On the Need for a Progressive Harmonisation of Private Law in The European Union: The Role of Legal Science and Education

AuthorJerzy Rajski
PositionProfessor, University of Warsaw
Pages20-24

Jerzy Rajski

Professor, University of Warsaw

On the Need for a Progressive Harmonisation of Private Law in The European Union: The Role of Legal Science and Education

1. Introduction

Progressive harmonisation of private law in the European Union meets the requirements of contemporary European economy and societies. It appears to be in harmony with the historical process of development of private law in European countries, which have been largely shaped by three major traditions: the Romano-Germanic, the Scandinavian, and the Common Law tradition. This is why it seems useful to preface discussion of the questions under consideration by presenting some remarks on the historical trends of development of private law in Europe in order to show that we may return progressively to our common European roots.

The Romano-Germanic tradition is linked to the renaissance of the idea of law in the twelfth and thirteenth centuries in Western Europe.

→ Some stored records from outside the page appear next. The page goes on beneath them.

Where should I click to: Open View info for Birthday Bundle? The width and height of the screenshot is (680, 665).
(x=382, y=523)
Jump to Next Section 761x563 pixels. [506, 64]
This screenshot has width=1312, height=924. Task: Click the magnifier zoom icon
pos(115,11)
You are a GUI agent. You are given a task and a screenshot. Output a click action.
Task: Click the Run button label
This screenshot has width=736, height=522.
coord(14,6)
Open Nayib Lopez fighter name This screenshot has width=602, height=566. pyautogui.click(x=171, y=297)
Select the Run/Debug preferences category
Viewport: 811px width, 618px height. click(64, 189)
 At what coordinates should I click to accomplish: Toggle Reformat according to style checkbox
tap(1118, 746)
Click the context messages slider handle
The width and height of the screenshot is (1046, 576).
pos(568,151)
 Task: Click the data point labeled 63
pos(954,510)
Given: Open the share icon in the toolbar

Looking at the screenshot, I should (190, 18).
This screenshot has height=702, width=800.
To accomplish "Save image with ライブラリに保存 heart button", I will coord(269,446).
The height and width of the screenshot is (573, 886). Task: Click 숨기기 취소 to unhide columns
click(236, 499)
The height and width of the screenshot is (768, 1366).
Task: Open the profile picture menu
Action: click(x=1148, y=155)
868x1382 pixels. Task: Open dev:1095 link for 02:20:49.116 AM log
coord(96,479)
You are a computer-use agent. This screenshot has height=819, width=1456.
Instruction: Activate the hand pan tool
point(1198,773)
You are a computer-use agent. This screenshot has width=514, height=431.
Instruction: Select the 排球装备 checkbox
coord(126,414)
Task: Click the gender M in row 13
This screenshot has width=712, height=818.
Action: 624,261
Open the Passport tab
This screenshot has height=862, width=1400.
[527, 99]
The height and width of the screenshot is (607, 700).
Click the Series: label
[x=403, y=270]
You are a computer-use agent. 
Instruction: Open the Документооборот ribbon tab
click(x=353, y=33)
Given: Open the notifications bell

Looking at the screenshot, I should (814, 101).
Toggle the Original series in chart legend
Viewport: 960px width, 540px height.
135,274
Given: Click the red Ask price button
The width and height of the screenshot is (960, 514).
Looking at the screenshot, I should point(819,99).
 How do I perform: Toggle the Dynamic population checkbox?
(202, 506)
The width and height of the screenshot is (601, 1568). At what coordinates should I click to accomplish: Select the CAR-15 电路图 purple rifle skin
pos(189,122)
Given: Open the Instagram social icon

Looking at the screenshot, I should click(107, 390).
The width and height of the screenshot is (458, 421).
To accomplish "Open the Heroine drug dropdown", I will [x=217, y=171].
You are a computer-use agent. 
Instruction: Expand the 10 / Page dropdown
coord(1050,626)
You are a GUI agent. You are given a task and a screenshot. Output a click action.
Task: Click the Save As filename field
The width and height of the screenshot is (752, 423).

The new ideas favouring the renaissance of law originated in the centres of culture created in Western Europe, the most important of these being the universities. The university scholars progressively elaborated a common legal science and constantly adapted it to the requirements of a changing Europe. The Romano-Germanic tradition developed on the basis of the progress of a community of culture, independently of any political influences and ambitions.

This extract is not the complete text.